[Opening Provided material section]

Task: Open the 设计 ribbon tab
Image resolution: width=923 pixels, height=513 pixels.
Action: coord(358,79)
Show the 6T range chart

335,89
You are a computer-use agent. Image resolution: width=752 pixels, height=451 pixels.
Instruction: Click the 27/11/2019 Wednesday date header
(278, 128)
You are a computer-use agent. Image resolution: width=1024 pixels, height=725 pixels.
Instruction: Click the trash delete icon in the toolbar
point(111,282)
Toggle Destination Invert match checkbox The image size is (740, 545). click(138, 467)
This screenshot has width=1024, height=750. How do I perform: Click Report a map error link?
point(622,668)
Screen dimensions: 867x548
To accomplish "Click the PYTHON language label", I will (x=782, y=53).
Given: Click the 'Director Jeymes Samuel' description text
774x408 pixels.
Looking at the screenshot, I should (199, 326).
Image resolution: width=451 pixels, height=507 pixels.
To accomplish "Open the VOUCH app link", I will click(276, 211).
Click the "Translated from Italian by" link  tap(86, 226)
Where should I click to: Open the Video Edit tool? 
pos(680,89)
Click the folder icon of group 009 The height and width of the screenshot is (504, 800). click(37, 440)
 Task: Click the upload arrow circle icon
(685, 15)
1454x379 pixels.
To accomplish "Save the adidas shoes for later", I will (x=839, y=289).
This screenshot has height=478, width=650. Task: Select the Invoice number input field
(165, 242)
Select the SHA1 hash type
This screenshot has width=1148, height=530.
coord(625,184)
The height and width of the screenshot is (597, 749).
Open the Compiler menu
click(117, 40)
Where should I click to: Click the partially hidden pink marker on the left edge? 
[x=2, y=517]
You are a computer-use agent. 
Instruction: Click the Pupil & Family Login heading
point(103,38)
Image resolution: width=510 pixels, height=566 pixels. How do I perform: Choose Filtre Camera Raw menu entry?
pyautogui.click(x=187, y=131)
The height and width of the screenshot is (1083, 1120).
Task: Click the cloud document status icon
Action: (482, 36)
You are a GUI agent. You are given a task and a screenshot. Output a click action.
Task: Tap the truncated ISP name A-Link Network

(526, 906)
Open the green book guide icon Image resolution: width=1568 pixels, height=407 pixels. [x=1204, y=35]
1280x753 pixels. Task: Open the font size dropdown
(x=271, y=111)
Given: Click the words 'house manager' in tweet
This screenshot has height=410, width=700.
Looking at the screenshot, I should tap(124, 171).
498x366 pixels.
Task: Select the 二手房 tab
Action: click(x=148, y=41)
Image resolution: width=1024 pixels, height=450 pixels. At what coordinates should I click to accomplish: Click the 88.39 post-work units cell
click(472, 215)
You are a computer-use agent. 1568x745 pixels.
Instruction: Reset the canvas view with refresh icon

[Closing Provided material section]

■ Brief ■
Begin with the first line of the records and reproduce each line as is, ending with the line that holds "Screen dimensions: 867x548".

■ Expected output ■
Task: Open the 设计 ribbon tab
Image resolution: width=923 pixels, height=513 pixels.
Action: coord(358,79)
Show the 6T range chart

335,89
You are a computer-use agent. Image resolution: width=752 pixels, height=451 pixels.
Instruction: Click the 27/11/2019 Wednesday date header
(278, 128)
You are a computer-use agent. Image resolution: width=1024 pixels, height=725 pixels.
Instruction: Click the trash delete icon in the toolbar
point(111,282)
Toggle Destination Invert match checkbox The image size is (740, 545). click(138, 467)
This screenshot has width=1024, height=750. How do I perform: Click Report a map error link?
point(622,668)
Screen dimensions: 867x548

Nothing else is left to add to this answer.